Capítulo 35

Tumbado en la paja, Gajendra sólo piensa en aquella calurosa mañana en el templo de Astarté, en Babilonia, cuando Zahara estaba a punto de poner su divina carne sobre los cojines que sus sirvientas le habían dispuesto en las piedras del templo. Piensa en cómo se había sonrojado cuando entraron en el bosque, en el sube y baja de sus pechos cuando se apoyó en el árbol, dispuesta a esperar que él saciara su necesidad. ¿Lo había imaginado, o no pareció disgustarle que la escogiera?

¿Cómo habría sido si hubiese tomado lo que la diosa y sus monedas le concedían? Al pensarlo da un grito ahogado y se incorpora en la paja. Ravi le pregunta qué le pasa. A lo mejor cree que lo ha mordido una serpiente. En tono brusco, Gajendra le contesta que vuelva a dormirse.

Cada vez que se adormila piensa en ella, y eso lo despierta de nuevo. Le dice a Ravi: voy a ver qué hacen los guardias. Ravi gruñe y se da la vuelta. Los aguadores roncan. A nadie le importa lo que haga.

Ronda por el campamento como un fantasma.

Ravi tenía razón, es el imbécil más grande del mundo. ¿De veras cree que alguna vez va a volver a tener semejante ocasión? Suspira por ella hasta en los huesos y, al haber rechazado lo que la diosa le brindó una vez, su impetuosidad lo atormentará siempre.

Alejandro ha pedido que los elefantes guarden el recinto real. Los elefantes conocen a Gajendra y lo dejan acercarse, nada de barritar para avisar a los guardias. Al darse cuenta de que hay alguien allí, la voz del mahavat que está sentado a horcajadas en el más próximo está llena de pánico cuando le pide el santo y seña.

—¡Ah, eres tú! —añade al ver a su capitán.

No dice nada cuando Gajendra pasa por delante, y éste no le da ninguna explicación de por qué está allí.

Sabe que no lo descubrirán a menos que se acerque a la tienda de Alejandro, pues el rey tiene otra guardia de los Compañeros que le cortarían el pescuezo al mismísimo Zeus si llega a menos de cien pasos sin autorización expresa.

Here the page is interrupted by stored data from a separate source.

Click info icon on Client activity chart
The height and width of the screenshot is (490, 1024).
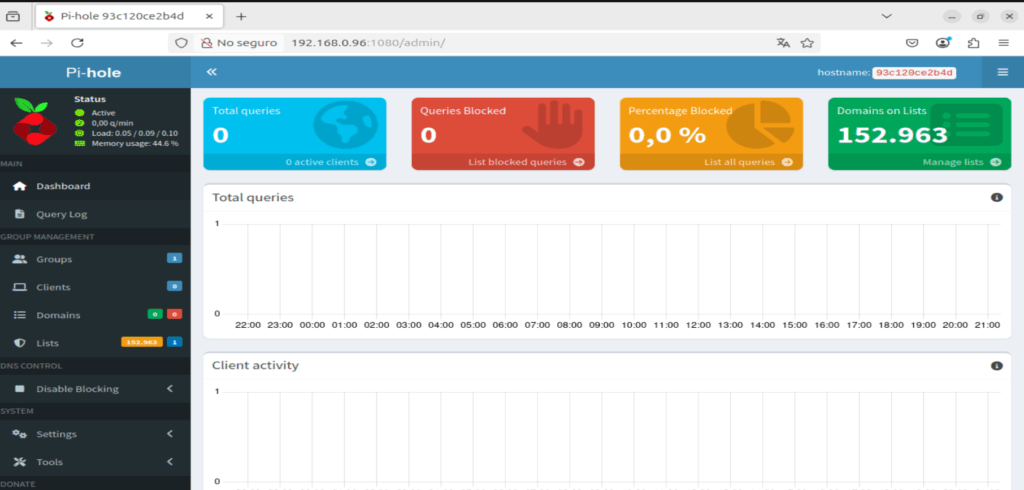[996, 366]
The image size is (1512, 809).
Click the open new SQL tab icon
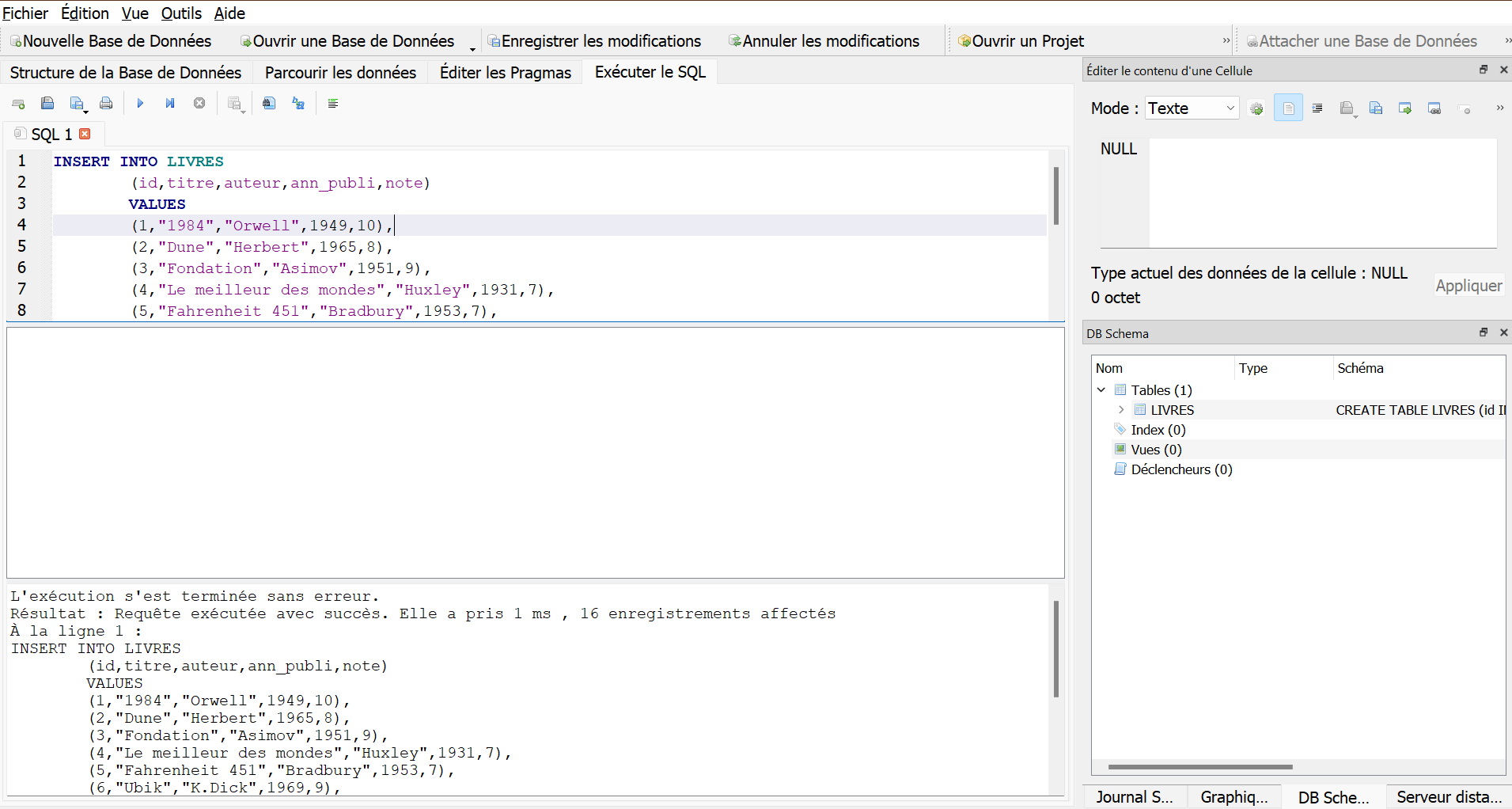18,104
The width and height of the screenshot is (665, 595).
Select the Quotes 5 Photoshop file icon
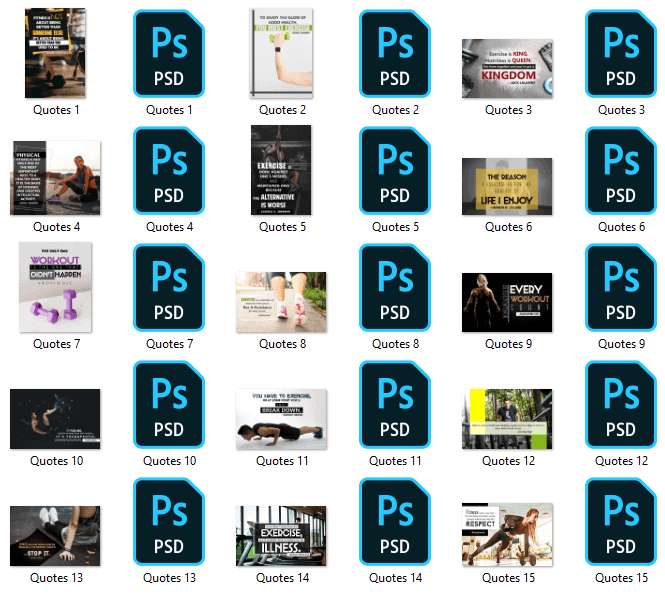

Las mujeres están en la gran tienda que en tiempos perteneció a Darío. Alejandro colecciona princesas como algunos coleccionan piedras redondeadas. Anda, qué bonita, me la guardo y ya la miraré después, y nunca la mira. Ha dejado a todas las mujeres menos unas cuantas en Babilonia. Quiere que sus oficiales tengan claro que aquélla es la capital ahora, no Grecia. Sólo lleva consigo a unas pocas para guardar las apariencias y como rehenes contra sublevaciones en las satrapías. También son una forma útil de trueque, o de recompensa.

Zahara fue la diadema que Nearco ganó en Cartago. En términos económicos, Alejandro debe de considerarlo un negocio ventajoso.

Los soldados no ven ni rastro de esta carne mantenida entre algodones, desde luego. Si desean compañía femenina, para divertirse tienen a las chabacanas rameras que siguen al ejército en el convoy del bagaje. Aquí tienes una moneda, venga, inclínate encima de esto, buena chica. Lo único que ven de las aristócratas es un trémulo brillo de seda que asoma y se esconde por una carreta, y lo demás son fantasías.

Gajendra se mantiene en las sombras, evitando la luz de la antorcha. Se pregunta cómo se justificará si los guardias lo encuentran.

Nearco hace un saludo a un guardia y entra en su lujosa tienda. Debe de haber pedido permiso para irse temprano de la tienda de Alejandro. Gajendra los oye aún. A los maces les gusta gritarse cuando están borrachos, e incluso ha oído decir que en su patria violan osos después de unos cuantos jarros de vino. Parece increíble, pero es que son gente increíble.

Se arrastra bocabajo hasta el lateral de la tienda y se queda tendido allí en la oscuridad, despreciándose al ver en lo que se ha convertido.

Escucha a su elefantarca gozar. ¿Es un consuelo que ella no diga el nombre de Nearco como pronunciaba el suyo en su imaginación? ¿Es natural que un hombre se atormente así, escuchando a otro poseer lo que él anhela por encima de todas las cosas, que se quede tan cerca que lo oye lanzar un grito en el momento del mayor alivio?

Se aleja reptando. En esto se ha convertido. Es una cosa que se arrastra. Algo que había jurado a todos sus antepasados que jamás volvería a ser.